Those of us who are less angry may be so in part because we didn’t deliberately overextend ourselves and were clear about our limits, even if that meant foregoing something we’d long hoped for (e.g., having another child).
Anonymous
Anonymous wrote:
Anonymous wrote:
Anonymous wrote:
Anonymous wrote:
Anonymous wrote:
Anonymous wrote:It totally depends on your temperament and the temperament of your kids. If you are fine with chaos and not every kid getting to be in every activity (or you missing those activities) three is fine. If you have easy kids three is fine.

I have a low tolerance for chaos. I really wanted three though, so I'm a SAHM mom with a full time nanny and parents who live down the street. If we weren't able to have those things we probably would have stopped at one. I had to choose career or 3, because my DH works 70 hours a week and someone had to be home.

The way we look at it- it's hard but the reward comes in 30 years with a full thanksgiving or Christmas table. We want a big family to enjoy as we age and are putting in the work now.


DP who has three: I see the bolded reasoning a lot, and I think it’s completely illogical.

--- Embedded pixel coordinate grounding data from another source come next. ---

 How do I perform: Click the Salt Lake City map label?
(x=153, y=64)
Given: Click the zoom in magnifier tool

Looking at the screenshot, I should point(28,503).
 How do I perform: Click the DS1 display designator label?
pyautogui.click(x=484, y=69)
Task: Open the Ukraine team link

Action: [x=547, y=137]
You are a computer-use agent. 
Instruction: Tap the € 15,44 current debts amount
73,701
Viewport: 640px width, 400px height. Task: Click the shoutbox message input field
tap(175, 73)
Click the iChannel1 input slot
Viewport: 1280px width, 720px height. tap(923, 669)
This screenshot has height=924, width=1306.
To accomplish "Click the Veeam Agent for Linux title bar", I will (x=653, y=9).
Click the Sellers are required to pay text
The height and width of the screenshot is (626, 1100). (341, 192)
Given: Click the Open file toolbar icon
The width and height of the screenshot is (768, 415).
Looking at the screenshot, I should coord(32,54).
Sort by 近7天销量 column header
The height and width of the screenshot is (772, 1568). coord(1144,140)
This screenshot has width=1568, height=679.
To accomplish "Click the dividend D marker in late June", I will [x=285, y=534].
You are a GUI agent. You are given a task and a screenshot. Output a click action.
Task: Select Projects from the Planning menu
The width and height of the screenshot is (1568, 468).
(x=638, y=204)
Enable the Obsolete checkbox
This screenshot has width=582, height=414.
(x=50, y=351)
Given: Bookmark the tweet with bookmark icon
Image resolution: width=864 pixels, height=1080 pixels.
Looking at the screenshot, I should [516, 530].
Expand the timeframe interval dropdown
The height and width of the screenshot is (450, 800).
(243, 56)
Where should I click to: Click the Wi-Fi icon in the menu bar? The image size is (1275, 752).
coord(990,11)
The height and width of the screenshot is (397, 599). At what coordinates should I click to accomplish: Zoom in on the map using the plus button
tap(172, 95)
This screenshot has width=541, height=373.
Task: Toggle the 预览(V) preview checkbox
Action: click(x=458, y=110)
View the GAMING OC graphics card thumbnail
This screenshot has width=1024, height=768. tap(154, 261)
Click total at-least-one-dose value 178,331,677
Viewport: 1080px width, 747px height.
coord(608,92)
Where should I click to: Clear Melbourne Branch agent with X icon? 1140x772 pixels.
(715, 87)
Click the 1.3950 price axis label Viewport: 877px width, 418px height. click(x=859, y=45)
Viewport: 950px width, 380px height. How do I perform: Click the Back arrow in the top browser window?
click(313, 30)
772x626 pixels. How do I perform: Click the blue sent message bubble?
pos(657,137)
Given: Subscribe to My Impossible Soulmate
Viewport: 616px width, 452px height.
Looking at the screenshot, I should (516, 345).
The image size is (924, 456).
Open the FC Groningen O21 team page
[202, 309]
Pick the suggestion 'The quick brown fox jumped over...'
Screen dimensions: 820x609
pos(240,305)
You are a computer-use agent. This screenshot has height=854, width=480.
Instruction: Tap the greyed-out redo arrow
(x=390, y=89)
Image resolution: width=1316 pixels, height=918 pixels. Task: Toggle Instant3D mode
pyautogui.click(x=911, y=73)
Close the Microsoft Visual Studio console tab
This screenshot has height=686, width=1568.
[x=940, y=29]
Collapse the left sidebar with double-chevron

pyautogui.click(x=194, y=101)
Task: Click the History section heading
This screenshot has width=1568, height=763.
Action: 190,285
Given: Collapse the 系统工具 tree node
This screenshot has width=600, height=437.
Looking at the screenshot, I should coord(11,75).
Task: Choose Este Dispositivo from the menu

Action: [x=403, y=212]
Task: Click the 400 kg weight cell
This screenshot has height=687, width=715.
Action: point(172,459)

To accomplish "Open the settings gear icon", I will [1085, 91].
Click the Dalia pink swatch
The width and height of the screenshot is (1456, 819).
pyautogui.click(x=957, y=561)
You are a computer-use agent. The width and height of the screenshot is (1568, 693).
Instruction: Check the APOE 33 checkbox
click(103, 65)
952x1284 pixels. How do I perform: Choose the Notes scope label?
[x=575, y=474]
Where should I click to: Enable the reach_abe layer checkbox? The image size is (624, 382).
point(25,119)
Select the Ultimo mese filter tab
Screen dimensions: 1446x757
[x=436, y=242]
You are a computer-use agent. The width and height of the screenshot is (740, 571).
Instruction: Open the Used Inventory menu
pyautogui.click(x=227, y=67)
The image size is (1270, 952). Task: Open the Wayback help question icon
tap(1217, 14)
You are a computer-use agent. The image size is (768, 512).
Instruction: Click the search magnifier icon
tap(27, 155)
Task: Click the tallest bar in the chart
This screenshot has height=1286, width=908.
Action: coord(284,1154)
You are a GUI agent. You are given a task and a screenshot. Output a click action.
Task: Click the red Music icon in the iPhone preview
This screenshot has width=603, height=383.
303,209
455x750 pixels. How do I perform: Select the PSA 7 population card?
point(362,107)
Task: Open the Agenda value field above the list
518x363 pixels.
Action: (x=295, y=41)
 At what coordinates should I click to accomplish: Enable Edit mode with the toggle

First, you have to *get through* the time of having three kids: don’t make decisions based on a future that far down the road. Second, nothing is given. You have NO idea what the future holds, so don’t live for it. Finally, if you overextend yourself that much to raise the big family you always wanted, ignoring the reality of what it’s like to raise said family, there’s a decent chance you won’t have the kind of home life that makes adult kids want to spend that much time with their parents later on. Very few people can afford the resources of a SAH parent AND a full-time nanny AND grandparents down the street. That’s… not realistic for most.

We have three and love it and embrace the chaos and messiness that comes with raising three kids. I certainly hope we’ll all be close in 20+ years and for grandkids and all that, but I can’t fathom using such a long timeframe to drive this kind of decision. DH and I love having three kids *now* and look forward to *raising them*, not the time when they’ll be out of the house.


Wow you are reading a lot into my post that isn't there, and incredibly rude to boot. How is wanting my kids for Christmas or thanksgiving (not AND, OR, I'm realistic that they will have other things going on in their life) expecting my adult kids to spend a lot of time with me? I pity you that you don't think your kids will want to spend a holiday with you.

And where did I say we don't enjoy raising our kids? Absolutely nowhere. We love it, what WHY WE HAD THREE. I have a nanny because I prioritize spending a lot of one on one time with my kids, I'm never without a child. My husband devotes every second he isn't working to our kids.

I'm not saying you need to have these resources to have three, I'm saying for me, with my anxiety and OCD it would have been impossible to have three and a job, so I picked this version of life and I'm very happy with it.

Ask yourself why you're reading the worst possible motives into someone's else's anodyne post.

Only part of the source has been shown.